**RECORDS TO USE**
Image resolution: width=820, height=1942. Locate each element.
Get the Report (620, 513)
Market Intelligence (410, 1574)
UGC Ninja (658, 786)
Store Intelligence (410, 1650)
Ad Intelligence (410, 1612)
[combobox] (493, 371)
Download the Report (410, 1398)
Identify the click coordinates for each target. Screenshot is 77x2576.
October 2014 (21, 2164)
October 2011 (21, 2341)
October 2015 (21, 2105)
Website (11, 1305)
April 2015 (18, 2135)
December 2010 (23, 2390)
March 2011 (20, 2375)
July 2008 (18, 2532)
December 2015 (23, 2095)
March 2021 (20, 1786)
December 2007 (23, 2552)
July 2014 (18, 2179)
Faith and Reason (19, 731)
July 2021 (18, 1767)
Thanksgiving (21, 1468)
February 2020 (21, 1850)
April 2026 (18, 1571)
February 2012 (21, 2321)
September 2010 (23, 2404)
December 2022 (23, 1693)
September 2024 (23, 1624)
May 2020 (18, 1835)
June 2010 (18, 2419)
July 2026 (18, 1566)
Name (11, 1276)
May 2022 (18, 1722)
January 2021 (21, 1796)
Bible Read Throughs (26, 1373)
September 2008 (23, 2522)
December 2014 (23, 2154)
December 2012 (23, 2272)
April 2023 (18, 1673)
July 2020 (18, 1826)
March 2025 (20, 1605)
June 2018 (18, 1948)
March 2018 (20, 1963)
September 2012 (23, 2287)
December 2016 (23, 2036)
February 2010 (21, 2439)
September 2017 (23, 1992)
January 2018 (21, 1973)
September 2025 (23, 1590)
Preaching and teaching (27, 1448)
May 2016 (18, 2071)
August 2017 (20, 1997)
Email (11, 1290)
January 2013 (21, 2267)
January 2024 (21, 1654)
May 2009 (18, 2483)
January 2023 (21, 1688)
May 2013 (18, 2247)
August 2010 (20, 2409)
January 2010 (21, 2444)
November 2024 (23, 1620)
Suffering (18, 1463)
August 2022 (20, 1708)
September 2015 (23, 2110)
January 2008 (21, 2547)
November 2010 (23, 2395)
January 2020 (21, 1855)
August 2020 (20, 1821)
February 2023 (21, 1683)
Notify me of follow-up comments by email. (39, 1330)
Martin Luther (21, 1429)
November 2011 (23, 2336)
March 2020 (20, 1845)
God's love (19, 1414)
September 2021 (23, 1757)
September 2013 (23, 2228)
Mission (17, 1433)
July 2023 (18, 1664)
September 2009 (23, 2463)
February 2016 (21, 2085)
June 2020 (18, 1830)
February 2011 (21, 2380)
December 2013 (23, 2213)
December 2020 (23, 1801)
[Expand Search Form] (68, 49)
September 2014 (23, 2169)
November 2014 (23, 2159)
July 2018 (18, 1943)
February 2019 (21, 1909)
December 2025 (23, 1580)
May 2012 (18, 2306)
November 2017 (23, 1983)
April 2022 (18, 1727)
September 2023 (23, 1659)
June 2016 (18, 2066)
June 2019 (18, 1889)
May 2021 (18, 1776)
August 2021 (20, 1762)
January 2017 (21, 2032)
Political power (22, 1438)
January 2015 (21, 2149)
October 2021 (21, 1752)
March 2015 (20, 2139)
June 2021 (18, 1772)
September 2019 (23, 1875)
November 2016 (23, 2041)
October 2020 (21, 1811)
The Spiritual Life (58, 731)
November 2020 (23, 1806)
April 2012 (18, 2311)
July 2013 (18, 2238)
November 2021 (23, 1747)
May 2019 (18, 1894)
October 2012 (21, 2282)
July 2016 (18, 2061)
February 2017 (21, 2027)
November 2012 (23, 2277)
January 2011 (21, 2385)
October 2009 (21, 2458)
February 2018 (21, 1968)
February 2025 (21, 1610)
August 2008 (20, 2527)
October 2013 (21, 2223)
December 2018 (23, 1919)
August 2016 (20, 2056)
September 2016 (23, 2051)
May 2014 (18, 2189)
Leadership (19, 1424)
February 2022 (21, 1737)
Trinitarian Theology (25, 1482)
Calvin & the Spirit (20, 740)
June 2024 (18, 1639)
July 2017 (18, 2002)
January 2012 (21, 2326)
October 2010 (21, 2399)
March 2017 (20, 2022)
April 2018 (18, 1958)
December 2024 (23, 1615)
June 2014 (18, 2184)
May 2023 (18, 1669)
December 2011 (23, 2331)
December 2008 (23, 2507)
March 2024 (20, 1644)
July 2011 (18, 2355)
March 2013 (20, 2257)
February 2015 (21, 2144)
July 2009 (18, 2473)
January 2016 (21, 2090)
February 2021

**TASK INSTRUCTIONS**
Exactly the lines from the one with "July 2013 (18, 2238)" through the end of the entries, both included, should be written out, and no others.

**YOUR SOLUTION**
July 2013 (18, 2238)
November 2021 (23, 1747)
May 2019 (18, 1894)
October 2012 (21, 2282)
July 2016 (18, 2061)
February 2017 (21, 2027)
November 2012 (23, 2277)
January 2011 (21, 2385)
October 2009 (21, 2458)
February 2018 (21, 1968)
February 2025 (21, 1610)
August 2008 (20, 2527)
October 2013 (21, 2223)
December 2018 (23, 1919)
August 2016 (20, 2056)
September 2016 (23, 2051)
May 2014 (18, 2189)
Leadership (19, 1424)
February 2022 (21, 1737)
Trinitarian Theology (25, 1482)
Calvin & the Spirit (20, 740)
June 2024 (18, 1639)
July 2017 (18, 2002)
January 2012 (21, 2326)
October 2010 (21, 2399)
March 2017 (20, 2022)
April 2018 (18, 1958)
December 2024 (23, 1615)
June 2014 (18, 2184)
May 2023 (18, 1669)
December 2011 (23, 2331)
December 2008 (23, 2507)
March 2024 (20, 1644)
July 2011 (18, 2355)
March 2013 (20, 2257)
February 2015 (21, 2144)
July 2009 (18, 2473)
January 2016 (21, 2090)
February 2021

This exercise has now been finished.